### EXERCISE AIM
Using the records below, filter out every line that lacks "Given" and copy the rest.

### MATERIAL PROVIDED
_____
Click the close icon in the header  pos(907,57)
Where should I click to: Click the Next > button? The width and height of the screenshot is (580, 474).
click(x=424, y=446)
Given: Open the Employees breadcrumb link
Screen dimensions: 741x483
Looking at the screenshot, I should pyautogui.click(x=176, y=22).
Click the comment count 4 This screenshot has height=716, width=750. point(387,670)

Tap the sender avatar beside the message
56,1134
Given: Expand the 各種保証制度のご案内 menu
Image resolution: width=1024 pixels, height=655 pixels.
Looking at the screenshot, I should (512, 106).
_____
### EXPECTED OUTPUT
Given: Open the Employees breadcrumb link
Given: Expand the 各種保証制度のご案内 menu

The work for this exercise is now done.